After The Wrestler, Nacho Libre, Rocky, When We Were Kings, and scores of other films about hand to hand combat, you would be forgiven for thinking there's nothing that could go down in a ring you haven't seen before. You would be wrong.
Check out the awesome trailer forMamachas Del Ring, a documentary about four indigenous Bolivian women who became national sensations when they began wrestling in their country's main league, in petticoats and bowler hats, thank you very much.
Carmen Rosa, one of the wrestlers, is the star of the film, and though her moves are impressive (really, watch some of those flips), her dedication is even more so. After appearing on Peruvian television in 2006, she and her fellow female wrestlers were kicked out of the Bolivian league, despite being fan favorites and obviously, patently amazing. The four Mamachas decide to start their own league and organize their own shows ("We don't want to be managed by a man, because he exploited us too much. We want to be independent."), committing to running a fledgling business while keeping their day jobs (Rosa works as a street vendor) and taking care of their families.
"Sometimes I love wrestling more than my family," Rosa says, which makes her husband's ultimatum, to choose between wrestling and her family, all the more heart wrenching. Seriously, forget Harry Potter and all the remaining summer blockbusters; this is the only movie I really need to see this season.

EXERCISE TASK => Set down the passage from the documentary write-up between "After The Wrestler, Nacho" and "would be wrong.", inclusive, with every word and mark as the write-up has it.

ROWS =>
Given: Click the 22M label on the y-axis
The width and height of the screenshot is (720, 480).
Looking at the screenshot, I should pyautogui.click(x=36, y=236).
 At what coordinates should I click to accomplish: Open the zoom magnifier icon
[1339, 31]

...

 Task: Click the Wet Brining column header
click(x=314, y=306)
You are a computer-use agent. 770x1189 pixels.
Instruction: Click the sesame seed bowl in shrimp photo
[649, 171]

--

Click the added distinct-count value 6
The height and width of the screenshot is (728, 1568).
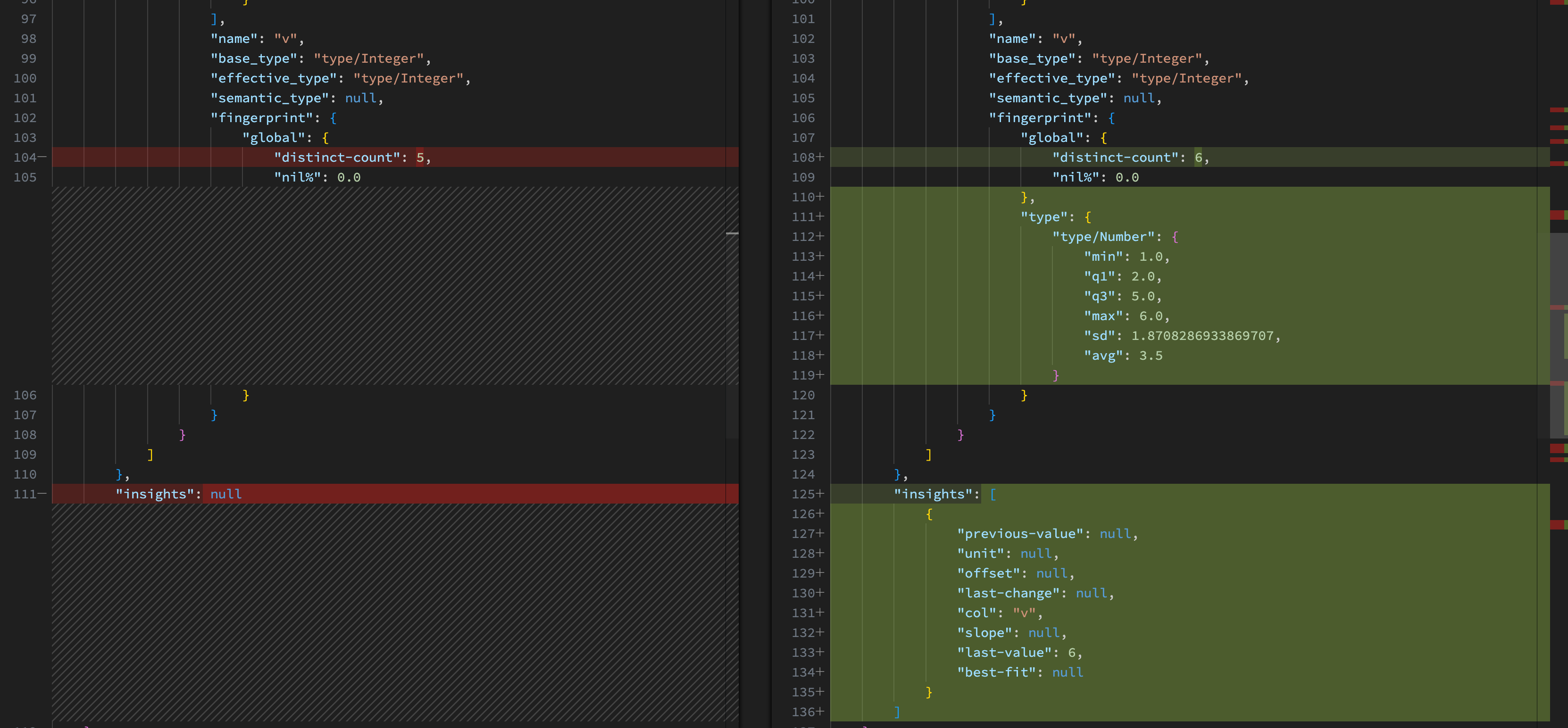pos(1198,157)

TASK SOLUTION =>
After The Wrestler, Nacho Libre, Rocky, When We Were Kings, and scores of other films about hand to hand combat, you would be forgiven for thinking there's nothing that could go down in a ring you haven't seen before. You would be wrong.